When I was a young lawyer, one of my mentors told me that in Allegheny County, custody cases are won and lost in motions court. I think most family law practitioners would agree with that sentiment – at least until May 2019. Previously, practitioners routinely went into motions court in an attempt to set, or alter, custody arrangements – often times with success. While having a proposed interim custody order signed as drafted is unlikely, presenting a petition for special relief regarding physical custody typically entitled the petitioner to some form of relief. Now, that practice has changed in Allegheny County due to a recent Superior Court of Pennsylvania decision, and the Allegheny County Court of Common Pleas implementing a procedure to schedule interim custody hearings before a Custody Hearing Officer, including requests for shared physical custody.
On May 6, 2019, the Superior Court of Pennsylvania decided E.B. v. D.B., ___ A.3d ____, 2019 PA Super 146 (Pa. Super. 2019). The E.B. case arose from the Allegheny County Court of Common Pleas. While the Superior Court Opinion details a long, tortuous, and litigious history, that created ten (10) issues on appeal, the most important issue for family law practitioners is the first issue addressed by the Superior Court: modification of physical custody without a hearing. Statutorily, courts “may issue an interim award of custody to a party who has standing . . . in the manner prescribed by the Pennsylvania Rules of Civil Procedure governing special relief in custody matters.” In relevant part, the Rule of Civil Procedure governing special relief in custody matters provides that “[a]t any time after commencement of the action, the court may on application or its own motion grant appropriate interim or special relief. The relief may include, but is not limited to, the award of temporary legal or physical custody[.]” Moreover, the official comment to the Rule of Civil Procedure provides that the rule is intended to be a broad provision “empowering the court to provide special relief where appropriate.” (Emphasis added.)
However, the foregoing rules have to be balanced with the litigants’ due process rights. As we all know from law school, due process has no exact definition, but there is a fundamental requirement that the parties have the opportunity to be heard in a meaningful way and at meaningful times. In almost every custody case, where the parties’ recitation of the relevant facts is diametrically opposed, due process includes the right to confront and cross-examine witnesses.
Balancing litigants’ due process rights with a judge’s statutory right to establish interim custody orders requires finesse. Practitioners should rely on existing case law, and erudite arguments to convince our judges when special relief is appropriate. When formulating our arguments in support of special relief, the best reasons (note: this is not an exhaustive list) appear to be: (1) where the parties have no formal custody arrangement; (2) in emergency situations, or for the safety of the child or children; and (3) based on a parent’s conduct after a contempt hearing. In support of the foregoing arguments, the following cases are helpful:
1. M.J.S. v. B.B., 172 A.3d 651 (Pa. Super. 2017) (upholding an interim order of court where the parties had no formal custody arrangement, and the interim order provided a stopgap during litigation).

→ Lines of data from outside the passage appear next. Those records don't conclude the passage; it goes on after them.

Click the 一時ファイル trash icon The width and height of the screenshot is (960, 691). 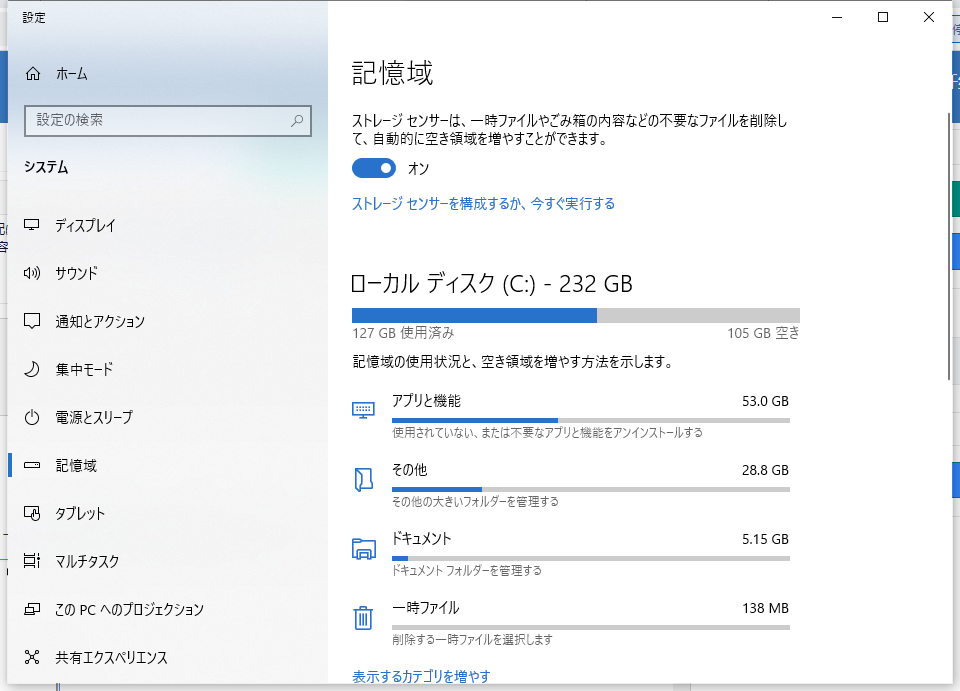(364, 617)
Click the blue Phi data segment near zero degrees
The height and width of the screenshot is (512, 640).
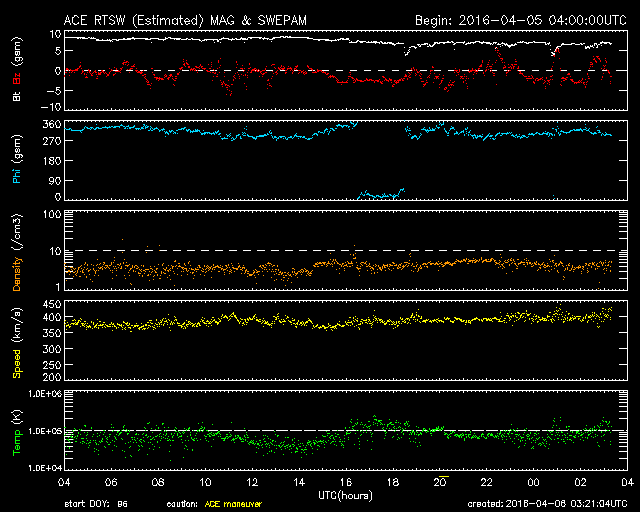(381, 194)
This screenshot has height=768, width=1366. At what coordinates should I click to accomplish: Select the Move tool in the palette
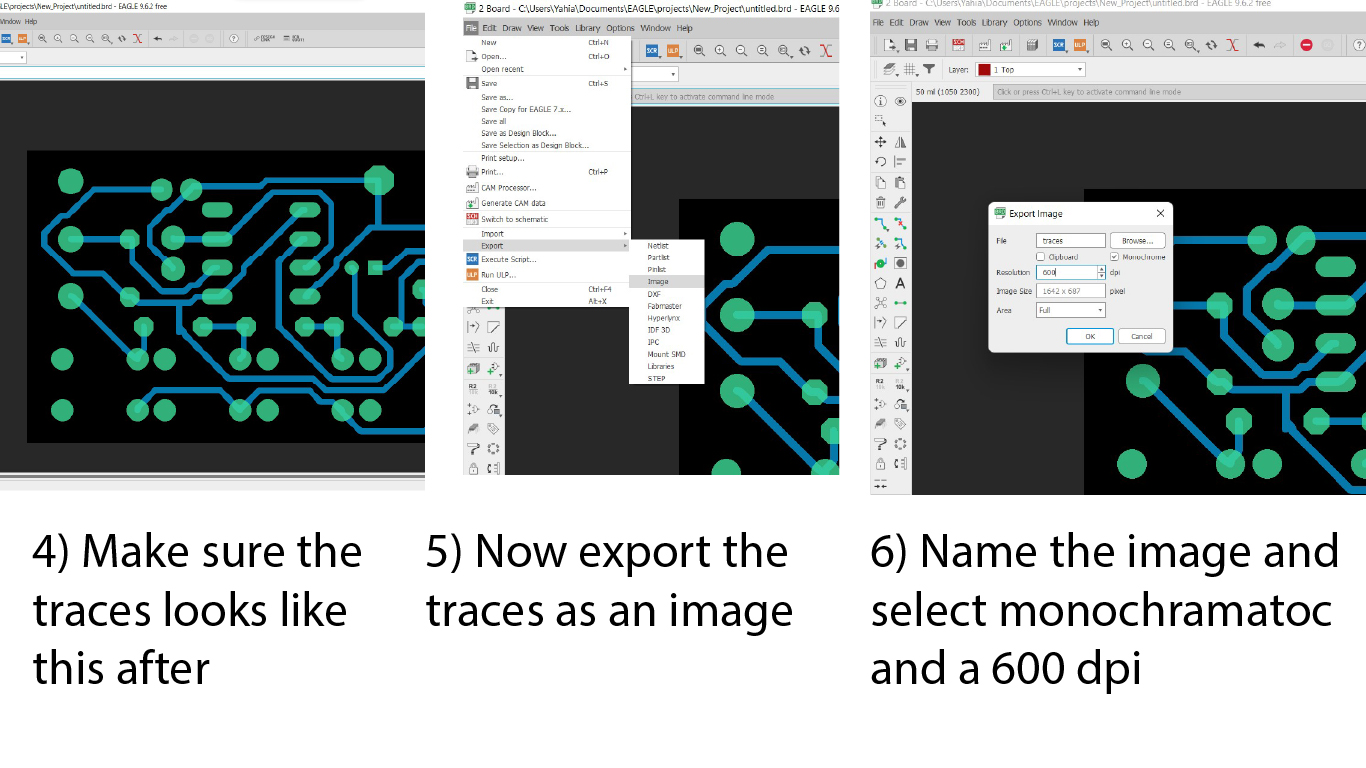[x=880, y=143]
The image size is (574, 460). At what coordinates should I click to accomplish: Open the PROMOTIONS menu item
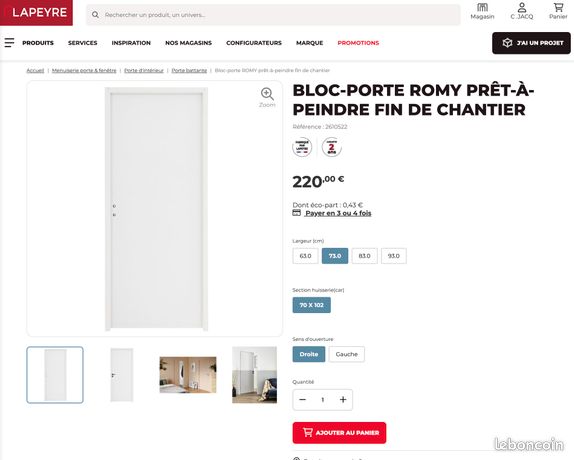[358, 43]
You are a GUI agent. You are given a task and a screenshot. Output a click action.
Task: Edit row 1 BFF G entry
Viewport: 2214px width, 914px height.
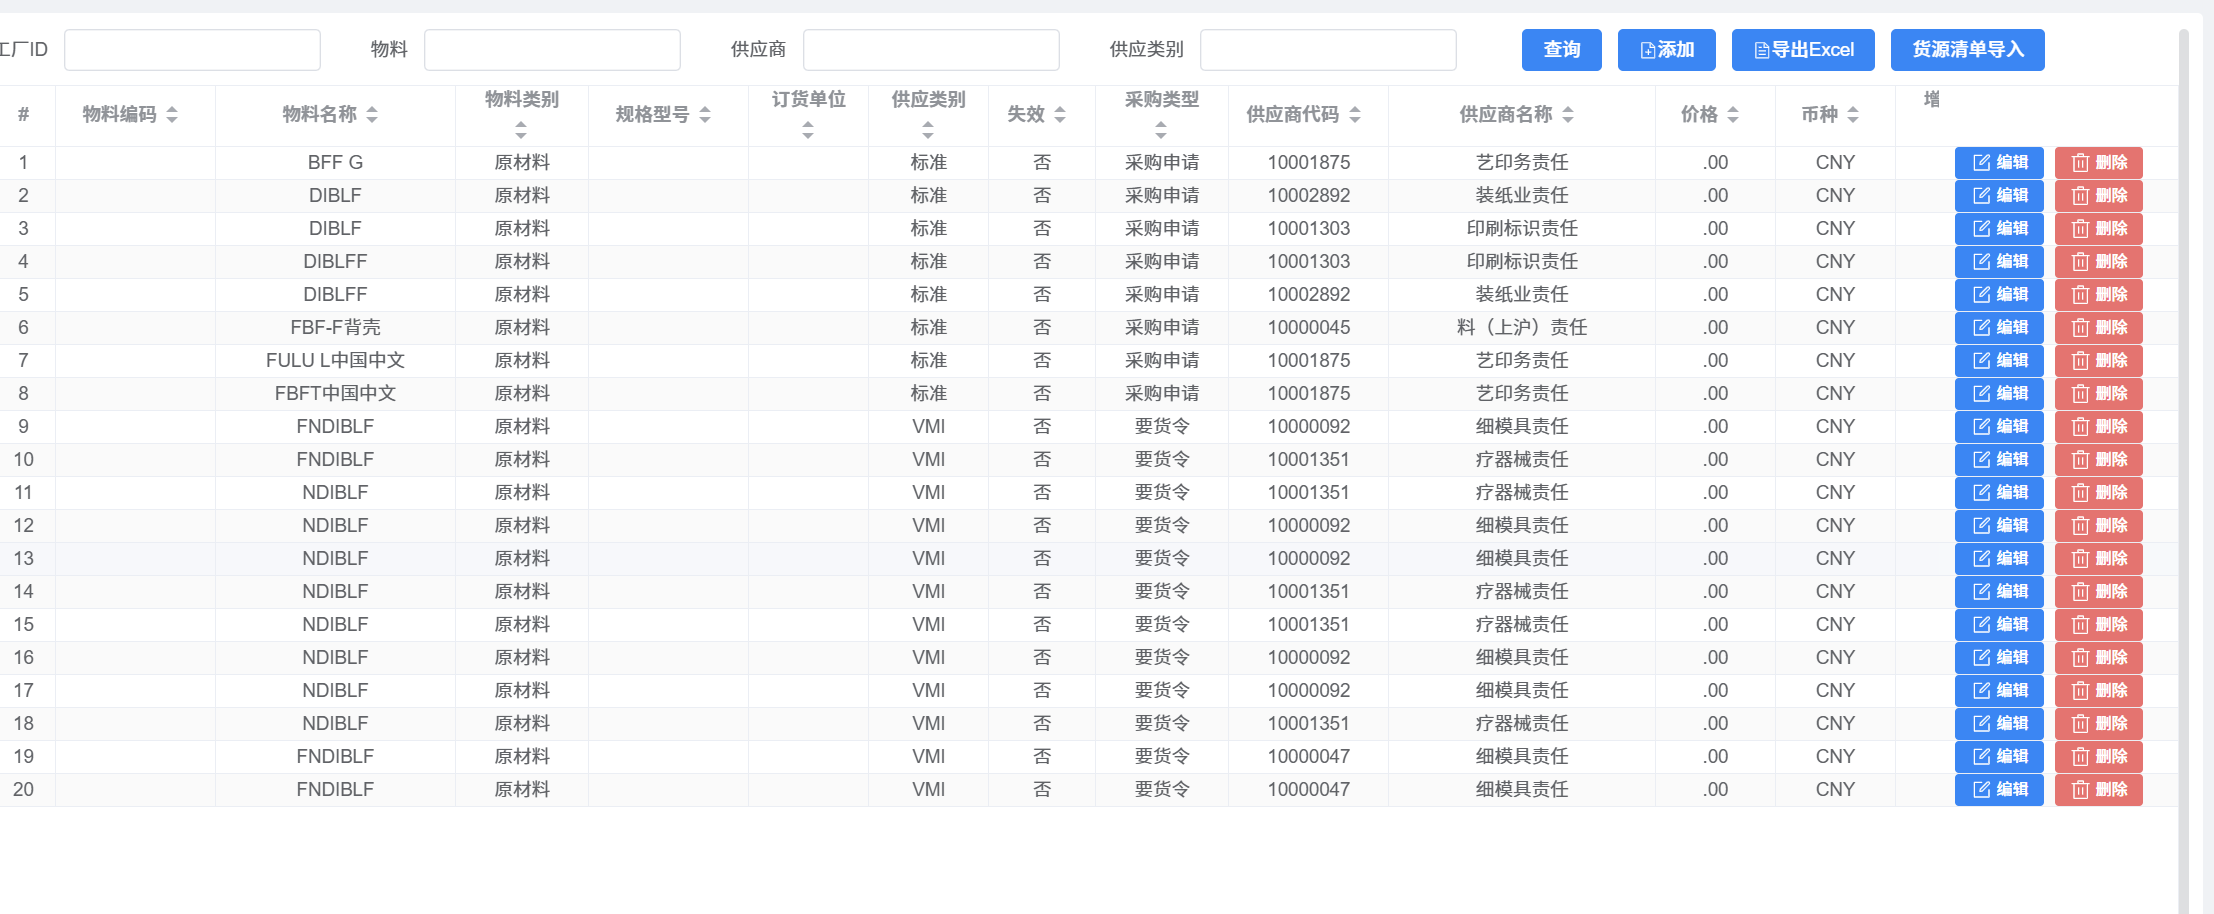point(1999,163)
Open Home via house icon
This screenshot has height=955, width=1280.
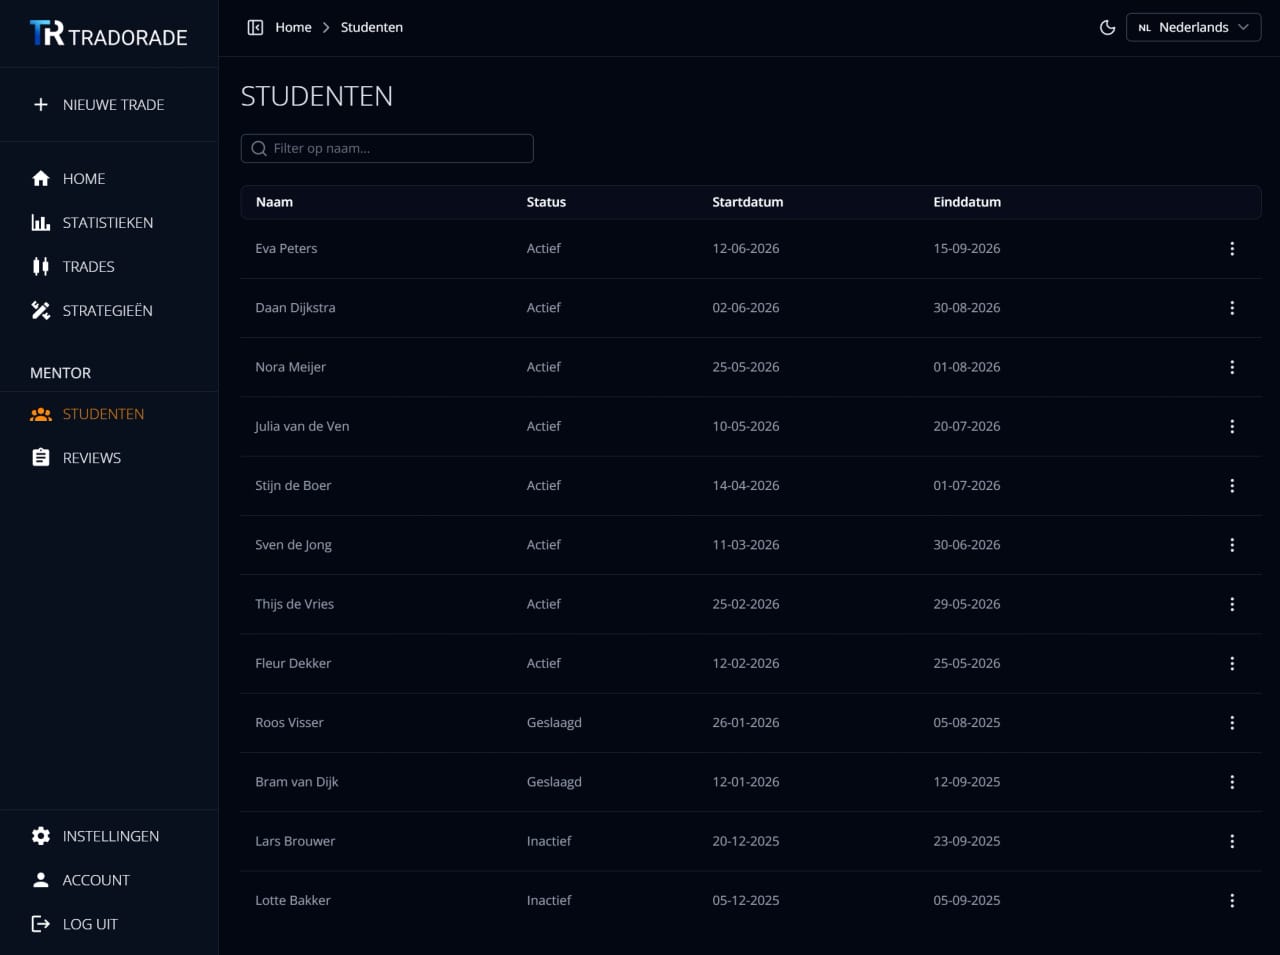40,178
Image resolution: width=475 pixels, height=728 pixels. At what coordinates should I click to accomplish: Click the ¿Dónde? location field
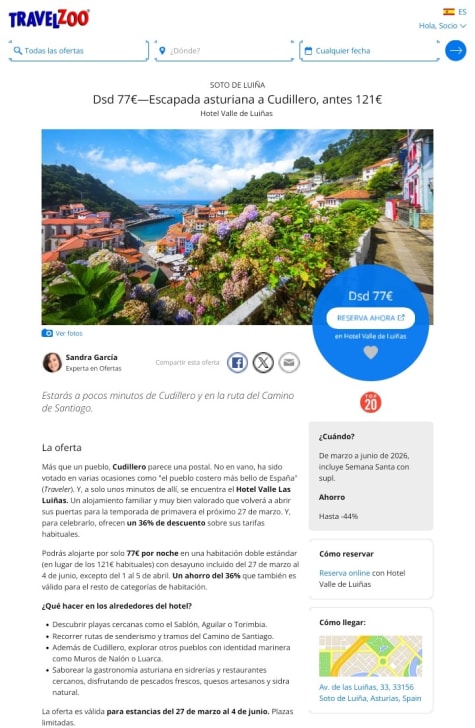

2. S.W.D. v. S.A.R., 96 A.3d 396 (Pa. Super. 2014) (upholding an interim order of court in emergency situations to protect a child pending a final hearing).
3. J.M. v. K.W., 164 A.3d 1260 (Pa. Super. 2017) (upholding a temporary modification of physical custody after a contempt proceeding based on inappropriate conduct of one of the parents); see also Choplosky v. Choplosky, 584 A.2d 340 (Pa. Super. 1990); and Steele v. Steele, 545 A.2d 376 (Pa. Super. 1988).
Luckily, the Allegheny County Court of Common Pleas recently announced that a second Custody Hearing Officer has been hired, and that interim custody hearings are available. The exact details of the project are still being worked out, but as of now, the hearings are one (1) hour in duration. The scheduling order requires the litigants to provide a proposed order of court at the hearing. No pretrial statement is required by the current scheduling order of court. Most importantly, the hearings happen quickly. I recently obtained an interim custody hearing on the day before drafting this article, and there were approximately five (5) hearing times still available in July. Finally, the hearings are to be scheduled at the Generations Office. Hopefully, the interim custody hearings will help practitioners provide realistic guidance to clients navigating through the custody litigation process, which should, in turn, ease our clients’ minds during this difficult time in their lives.